What’s the latest thinking?
- Botox and dermal fillers will both fully sit within “Level 7″ which is the highest level and is equivalent of post-graduate.
- Discussion has started around options for accreditation for training providers within this as a self-regulatory model.
- No plans for introducing any academic qualifications as part of the training framework.
- This is NOT a statutory regulation model and there is no plan to have any mandatory register of treatment/training providers.
- Some expert views have suggested increased collaboration between Higher Education Institutions and industry
- No exclusion planned for any current providers of treatment or providers of training.

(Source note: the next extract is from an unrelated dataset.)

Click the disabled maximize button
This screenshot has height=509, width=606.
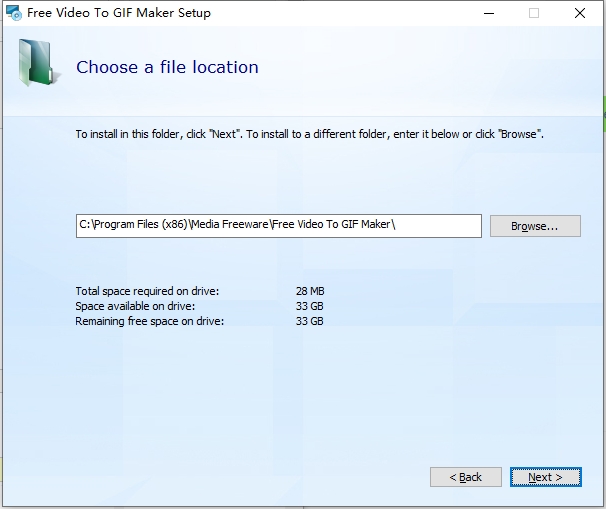coord(534,14)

- There will be a transitional rollout which will see the need for all providers to conform to the criteria at levels appropriate to their experience and academic qualification
- Beauty therapists theoretically could do these treatments but would need to attain what is a post-graduate level of qualification. Once at this level they would still need to work under the supervision of an independent prescriber.
- Dermal fillers are unlikely to be made prescription only as they don’t fit within the Human Medicines Regulations which govern prescription-only medicines.
- Dermal fillers are expected to become medical devices and there’s consideration of some new regulation around this.
- There has been talks of an indicative expectation that at least 50% of any course should be dedicated to practical experience.
Discussions are ongoing, but it seems certain that the market will change.